→ PROBLEM
Among the records that follow, how many lines include the string "computer"? Only the number is wanted.

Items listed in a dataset
== == ==
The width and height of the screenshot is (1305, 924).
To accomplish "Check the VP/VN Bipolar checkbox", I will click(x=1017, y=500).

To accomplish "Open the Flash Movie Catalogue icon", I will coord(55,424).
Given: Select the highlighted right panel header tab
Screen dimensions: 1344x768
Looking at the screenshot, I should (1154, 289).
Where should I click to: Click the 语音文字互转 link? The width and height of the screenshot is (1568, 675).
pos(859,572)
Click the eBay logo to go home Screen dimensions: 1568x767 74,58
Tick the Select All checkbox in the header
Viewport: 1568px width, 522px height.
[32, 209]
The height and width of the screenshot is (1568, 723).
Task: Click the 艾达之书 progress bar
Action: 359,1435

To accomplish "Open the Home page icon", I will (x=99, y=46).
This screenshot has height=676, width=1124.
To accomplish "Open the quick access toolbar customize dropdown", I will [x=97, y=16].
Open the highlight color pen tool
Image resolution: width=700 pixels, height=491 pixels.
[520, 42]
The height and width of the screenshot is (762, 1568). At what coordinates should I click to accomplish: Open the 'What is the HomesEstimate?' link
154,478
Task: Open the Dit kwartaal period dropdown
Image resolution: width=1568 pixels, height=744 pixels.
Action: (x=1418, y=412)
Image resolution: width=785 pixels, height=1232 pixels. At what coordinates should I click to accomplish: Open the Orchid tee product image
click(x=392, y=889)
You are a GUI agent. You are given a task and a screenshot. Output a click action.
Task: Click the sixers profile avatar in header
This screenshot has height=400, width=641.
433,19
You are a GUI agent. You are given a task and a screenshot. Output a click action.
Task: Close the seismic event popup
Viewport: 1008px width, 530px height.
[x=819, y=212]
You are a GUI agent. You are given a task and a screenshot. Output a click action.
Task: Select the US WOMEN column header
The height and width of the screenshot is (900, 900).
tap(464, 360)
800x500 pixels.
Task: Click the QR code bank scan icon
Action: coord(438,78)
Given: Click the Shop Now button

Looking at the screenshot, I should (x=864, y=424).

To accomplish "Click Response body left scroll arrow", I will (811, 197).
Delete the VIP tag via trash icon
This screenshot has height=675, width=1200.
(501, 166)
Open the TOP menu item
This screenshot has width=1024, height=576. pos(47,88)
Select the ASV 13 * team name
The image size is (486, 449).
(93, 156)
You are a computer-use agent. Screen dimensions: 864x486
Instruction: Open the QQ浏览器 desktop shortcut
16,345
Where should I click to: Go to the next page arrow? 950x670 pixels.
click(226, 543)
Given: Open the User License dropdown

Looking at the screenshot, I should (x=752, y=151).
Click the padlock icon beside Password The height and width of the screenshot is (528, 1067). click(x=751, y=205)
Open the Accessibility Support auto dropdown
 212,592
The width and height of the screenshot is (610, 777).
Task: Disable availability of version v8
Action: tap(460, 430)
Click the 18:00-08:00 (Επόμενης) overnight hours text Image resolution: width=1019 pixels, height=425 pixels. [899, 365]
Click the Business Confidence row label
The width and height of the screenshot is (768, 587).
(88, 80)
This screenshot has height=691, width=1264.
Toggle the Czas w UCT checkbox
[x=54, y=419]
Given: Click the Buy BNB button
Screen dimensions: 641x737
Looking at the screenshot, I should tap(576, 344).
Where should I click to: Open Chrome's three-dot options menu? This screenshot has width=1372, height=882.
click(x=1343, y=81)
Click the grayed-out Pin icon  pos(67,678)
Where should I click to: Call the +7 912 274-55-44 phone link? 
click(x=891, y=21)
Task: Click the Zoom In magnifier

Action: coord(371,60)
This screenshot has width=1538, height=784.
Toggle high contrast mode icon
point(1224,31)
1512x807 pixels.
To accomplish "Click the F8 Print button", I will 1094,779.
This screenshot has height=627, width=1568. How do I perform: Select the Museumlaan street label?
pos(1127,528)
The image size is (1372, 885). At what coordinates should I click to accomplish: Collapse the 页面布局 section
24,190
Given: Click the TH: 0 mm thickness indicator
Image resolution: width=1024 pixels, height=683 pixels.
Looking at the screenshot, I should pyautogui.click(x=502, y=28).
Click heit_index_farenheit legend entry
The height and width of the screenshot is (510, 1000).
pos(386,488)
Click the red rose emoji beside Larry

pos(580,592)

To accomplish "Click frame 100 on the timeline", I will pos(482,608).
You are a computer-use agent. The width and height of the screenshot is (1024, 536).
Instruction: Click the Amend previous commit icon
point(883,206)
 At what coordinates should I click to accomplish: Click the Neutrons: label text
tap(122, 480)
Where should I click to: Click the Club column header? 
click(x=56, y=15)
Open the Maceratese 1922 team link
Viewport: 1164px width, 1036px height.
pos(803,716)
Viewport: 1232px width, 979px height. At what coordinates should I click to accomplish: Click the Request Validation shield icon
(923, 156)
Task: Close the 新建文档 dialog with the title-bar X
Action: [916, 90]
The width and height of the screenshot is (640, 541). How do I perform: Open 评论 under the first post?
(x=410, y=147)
== == ==
→ EXERCISE SOLUTION
2